---- ENTRIES PROVIDED
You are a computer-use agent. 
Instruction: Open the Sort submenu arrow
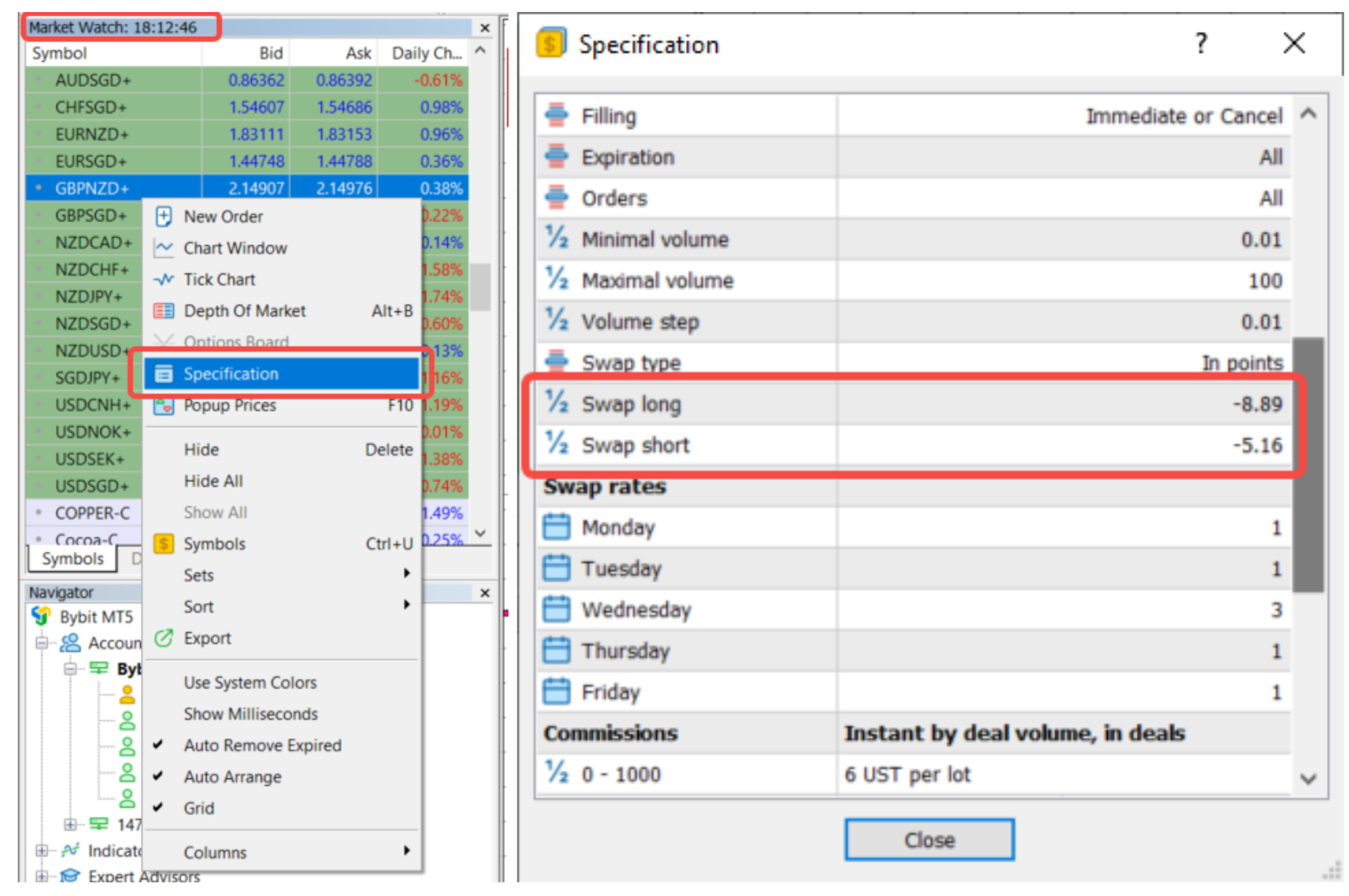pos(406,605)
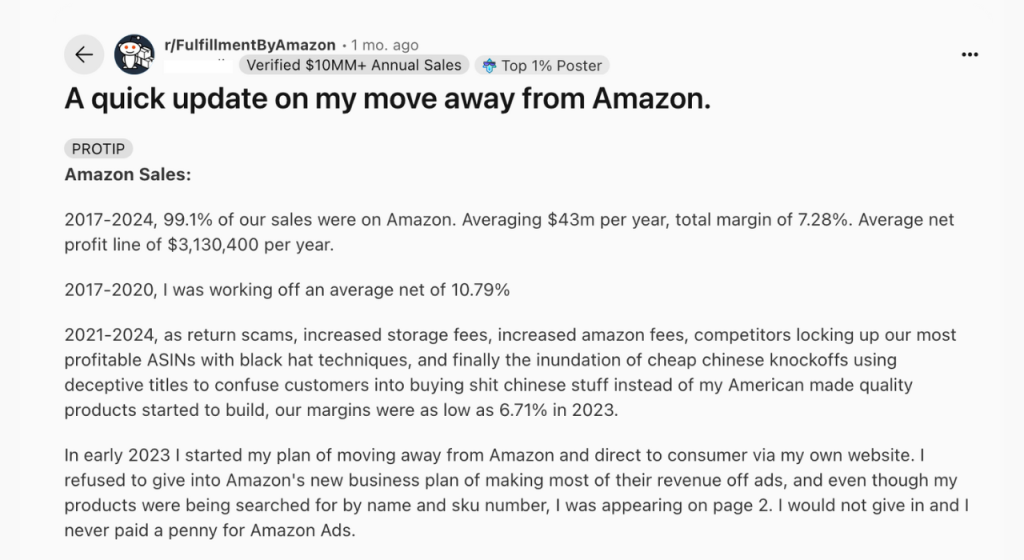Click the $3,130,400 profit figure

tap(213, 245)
--------
- [TASK INSTRUCTIONS]
Retype the records in full. Do not carry over the images.

- [ANSWER FOR THIS EXERCISE]
You are a computer-use agent. 
Instruction: Open the Sort submenu arrow
pos(406,605)
Click the $3,130,400 profit figure

tap(213, 245)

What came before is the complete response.